You would also recall that BizClim, on behalf of the ACP Secretariat, commissioned a study on the specific issue of access of SMEs to funding under the Investment Facility. The preliminary results of this study will be presented to us for discussion this morning. We hope that the ensuing discussions and exchanges will help illuminate more innovative approaches going forward. It is my ardent hope that this workshop will also provide opportunity for us to reflect on wider strategic issues relating to mobilising of funding from the EU and other development partners for private sector development in our member countries.
Excellencies,
Ladies and Gentlemen,
We cannot over emphasise the importance of access to finance to SMEs in our ACP Countries. Especially at a time when there is a greater squeeze on credit in the Euroland area as a result of financial turbulence, access to capital is perhaps the most critical Europe stumbling block to growth and development of the private sector in our countries and regions.

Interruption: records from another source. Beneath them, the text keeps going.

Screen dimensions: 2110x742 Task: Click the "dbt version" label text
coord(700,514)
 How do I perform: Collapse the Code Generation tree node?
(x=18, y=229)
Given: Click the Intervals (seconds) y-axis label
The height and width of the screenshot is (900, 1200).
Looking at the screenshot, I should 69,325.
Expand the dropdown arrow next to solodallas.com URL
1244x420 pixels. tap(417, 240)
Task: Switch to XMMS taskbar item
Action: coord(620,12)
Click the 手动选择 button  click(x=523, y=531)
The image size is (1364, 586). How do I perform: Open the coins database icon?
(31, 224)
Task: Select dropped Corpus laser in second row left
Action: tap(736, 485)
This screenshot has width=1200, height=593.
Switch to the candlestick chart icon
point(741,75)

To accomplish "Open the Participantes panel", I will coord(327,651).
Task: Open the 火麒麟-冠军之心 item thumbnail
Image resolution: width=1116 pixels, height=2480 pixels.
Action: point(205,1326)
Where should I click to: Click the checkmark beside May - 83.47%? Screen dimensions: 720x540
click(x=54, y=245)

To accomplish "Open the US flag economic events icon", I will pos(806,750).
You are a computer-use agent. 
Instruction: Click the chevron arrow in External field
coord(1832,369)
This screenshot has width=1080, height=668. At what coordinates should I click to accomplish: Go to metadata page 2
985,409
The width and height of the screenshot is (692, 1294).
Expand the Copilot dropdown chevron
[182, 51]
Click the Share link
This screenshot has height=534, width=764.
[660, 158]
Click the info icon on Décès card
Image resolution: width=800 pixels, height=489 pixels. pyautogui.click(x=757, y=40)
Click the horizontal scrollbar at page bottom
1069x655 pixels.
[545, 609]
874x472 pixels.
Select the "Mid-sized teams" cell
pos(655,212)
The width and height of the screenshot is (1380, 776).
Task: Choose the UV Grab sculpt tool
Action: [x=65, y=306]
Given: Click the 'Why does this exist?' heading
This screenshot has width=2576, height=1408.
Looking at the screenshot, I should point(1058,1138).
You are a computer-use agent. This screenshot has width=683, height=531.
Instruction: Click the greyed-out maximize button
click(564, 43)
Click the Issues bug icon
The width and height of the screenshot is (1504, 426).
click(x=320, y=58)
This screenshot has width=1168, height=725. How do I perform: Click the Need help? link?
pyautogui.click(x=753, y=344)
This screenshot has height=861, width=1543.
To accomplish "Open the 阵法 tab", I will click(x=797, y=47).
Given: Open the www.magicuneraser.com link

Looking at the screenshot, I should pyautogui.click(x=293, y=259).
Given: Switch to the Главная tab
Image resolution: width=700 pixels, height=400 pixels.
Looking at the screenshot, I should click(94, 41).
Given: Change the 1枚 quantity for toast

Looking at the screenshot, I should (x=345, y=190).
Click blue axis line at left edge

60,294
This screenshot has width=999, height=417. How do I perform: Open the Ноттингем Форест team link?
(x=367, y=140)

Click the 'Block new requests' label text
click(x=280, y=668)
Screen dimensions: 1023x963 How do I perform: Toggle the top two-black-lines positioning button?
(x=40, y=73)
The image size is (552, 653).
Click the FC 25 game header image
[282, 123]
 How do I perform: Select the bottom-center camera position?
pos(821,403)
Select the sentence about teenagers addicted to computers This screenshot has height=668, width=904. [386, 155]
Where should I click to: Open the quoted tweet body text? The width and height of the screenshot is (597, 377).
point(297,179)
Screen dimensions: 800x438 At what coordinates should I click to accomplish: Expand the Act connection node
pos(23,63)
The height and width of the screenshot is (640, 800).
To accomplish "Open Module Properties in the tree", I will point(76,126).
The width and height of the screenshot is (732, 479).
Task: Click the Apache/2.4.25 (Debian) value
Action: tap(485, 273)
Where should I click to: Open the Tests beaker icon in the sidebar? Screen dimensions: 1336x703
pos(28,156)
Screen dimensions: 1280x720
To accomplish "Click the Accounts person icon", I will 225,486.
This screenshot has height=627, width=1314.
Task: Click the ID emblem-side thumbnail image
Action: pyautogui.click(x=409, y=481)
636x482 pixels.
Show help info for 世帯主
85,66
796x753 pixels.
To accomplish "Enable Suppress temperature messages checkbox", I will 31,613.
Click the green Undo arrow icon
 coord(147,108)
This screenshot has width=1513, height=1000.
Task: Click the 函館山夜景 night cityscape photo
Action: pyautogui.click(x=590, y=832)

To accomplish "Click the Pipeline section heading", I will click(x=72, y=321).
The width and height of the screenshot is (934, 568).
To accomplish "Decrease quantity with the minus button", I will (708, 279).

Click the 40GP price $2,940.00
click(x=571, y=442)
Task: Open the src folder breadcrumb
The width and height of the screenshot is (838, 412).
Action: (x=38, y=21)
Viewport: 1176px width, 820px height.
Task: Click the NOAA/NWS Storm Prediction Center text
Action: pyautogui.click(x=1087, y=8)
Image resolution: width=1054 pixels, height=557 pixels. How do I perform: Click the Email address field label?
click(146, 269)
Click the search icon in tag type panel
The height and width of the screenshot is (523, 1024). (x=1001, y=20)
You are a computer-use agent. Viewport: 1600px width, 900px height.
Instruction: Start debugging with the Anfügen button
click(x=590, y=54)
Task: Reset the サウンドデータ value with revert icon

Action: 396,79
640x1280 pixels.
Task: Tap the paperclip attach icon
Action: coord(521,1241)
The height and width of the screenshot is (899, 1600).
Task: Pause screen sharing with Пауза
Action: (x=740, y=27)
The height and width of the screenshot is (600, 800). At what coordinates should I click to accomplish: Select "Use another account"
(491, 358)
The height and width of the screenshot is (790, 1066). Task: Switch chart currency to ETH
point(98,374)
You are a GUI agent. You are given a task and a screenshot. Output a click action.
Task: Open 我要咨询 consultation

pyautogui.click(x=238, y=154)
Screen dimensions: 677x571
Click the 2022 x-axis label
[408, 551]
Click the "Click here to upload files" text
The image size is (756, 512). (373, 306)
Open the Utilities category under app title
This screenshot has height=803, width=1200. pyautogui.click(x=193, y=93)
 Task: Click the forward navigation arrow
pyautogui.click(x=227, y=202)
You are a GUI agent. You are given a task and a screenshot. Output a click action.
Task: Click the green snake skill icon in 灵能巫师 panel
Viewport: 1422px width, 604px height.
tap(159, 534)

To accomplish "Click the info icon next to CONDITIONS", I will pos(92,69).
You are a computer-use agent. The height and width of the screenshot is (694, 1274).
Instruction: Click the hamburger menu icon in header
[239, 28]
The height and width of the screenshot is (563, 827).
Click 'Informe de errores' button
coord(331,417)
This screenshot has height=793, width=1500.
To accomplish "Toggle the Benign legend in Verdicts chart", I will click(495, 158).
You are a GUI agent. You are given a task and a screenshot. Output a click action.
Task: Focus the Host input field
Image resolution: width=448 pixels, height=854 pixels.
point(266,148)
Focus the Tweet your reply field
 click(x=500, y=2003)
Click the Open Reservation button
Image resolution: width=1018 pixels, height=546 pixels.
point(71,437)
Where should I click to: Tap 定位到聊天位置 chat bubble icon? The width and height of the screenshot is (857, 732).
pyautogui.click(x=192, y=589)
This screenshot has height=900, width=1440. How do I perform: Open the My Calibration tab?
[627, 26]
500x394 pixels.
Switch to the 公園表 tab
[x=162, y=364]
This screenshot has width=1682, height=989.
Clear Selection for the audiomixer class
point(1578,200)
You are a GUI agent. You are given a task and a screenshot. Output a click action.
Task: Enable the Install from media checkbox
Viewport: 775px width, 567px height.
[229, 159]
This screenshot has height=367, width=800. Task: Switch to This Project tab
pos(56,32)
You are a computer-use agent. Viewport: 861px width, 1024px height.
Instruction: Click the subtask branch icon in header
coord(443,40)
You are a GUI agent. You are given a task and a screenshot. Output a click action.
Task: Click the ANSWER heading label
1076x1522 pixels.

Indeed, SMEs are the backbone of our economies and the promotion of their development is crucial in fostering entrepreneurship, competition, innovation, and economic growth.
In concluding, I would like to note that, earlier in the year, our Council of Ministers had mandated the Secretariat to develop a Concept Note on the possibilities of creating an ACP investment financing vehicle. The work is gathering momentum and we hope to be able to share our findings with you in due course. We are persuaded that the financing gap in our countries is wide enough to require an additional financing vehicle. A recent World Bank study estimates that the Africa region alone requires in excess of US$94 billion annually for the infrastructure sector alone. The EIB and other regional finance institutions can leverage on their wealth of resources and experience to become strong partners to such a new vehicle, in addition to opportunities for mobilising resources from the emerging economies of China, India, Brazil and Korea, among others.
We welcome your thoughts and wisdom on these issues. I thank you for your attention and wish us all fruitful deliberations.